Exercise aim: Find every line in the records below that holds the word "will" and copy it.
*** Opening Provided information ***
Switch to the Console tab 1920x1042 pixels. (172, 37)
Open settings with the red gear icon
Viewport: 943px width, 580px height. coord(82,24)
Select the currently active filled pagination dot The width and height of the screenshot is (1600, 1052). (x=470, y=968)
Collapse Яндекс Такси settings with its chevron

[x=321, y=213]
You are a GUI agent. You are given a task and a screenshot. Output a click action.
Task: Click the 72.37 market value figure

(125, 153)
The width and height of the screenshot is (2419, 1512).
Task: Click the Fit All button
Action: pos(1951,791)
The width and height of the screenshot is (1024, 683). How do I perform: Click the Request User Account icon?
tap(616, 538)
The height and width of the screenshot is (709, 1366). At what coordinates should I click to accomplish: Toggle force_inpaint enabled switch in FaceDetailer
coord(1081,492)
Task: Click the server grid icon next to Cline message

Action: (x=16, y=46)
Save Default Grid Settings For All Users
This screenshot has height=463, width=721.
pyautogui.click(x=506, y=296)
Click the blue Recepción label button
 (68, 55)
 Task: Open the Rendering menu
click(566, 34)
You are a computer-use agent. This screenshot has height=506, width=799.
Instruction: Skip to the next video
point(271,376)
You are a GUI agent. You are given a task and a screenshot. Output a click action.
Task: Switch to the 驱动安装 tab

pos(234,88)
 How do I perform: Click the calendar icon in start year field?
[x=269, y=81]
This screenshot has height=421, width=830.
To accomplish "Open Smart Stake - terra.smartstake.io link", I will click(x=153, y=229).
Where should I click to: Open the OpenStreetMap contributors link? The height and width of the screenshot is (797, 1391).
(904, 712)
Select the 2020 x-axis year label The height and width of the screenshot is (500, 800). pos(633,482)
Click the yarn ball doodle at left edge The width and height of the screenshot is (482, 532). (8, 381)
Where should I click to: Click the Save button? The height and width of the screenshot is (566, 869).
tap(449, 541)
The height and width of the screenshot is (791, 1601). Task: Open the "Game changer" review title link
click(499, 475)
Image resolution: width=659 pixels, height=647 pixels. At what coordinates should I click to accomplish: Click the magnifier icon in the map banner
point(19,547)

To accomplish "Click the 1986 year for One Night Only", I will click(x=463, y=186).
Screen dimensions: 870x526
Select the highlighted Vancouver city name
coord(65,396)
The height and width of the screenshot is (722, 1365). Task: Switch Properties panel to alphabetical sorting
*** Closing Provided information ***
Solution to this task:
To accomplish "Open Smart Stake - terra.smartstake.io link", I will click(x=153, y=229).
To accomplish "Click the 1986 year for One Night Only", I will click(x=463, y=186).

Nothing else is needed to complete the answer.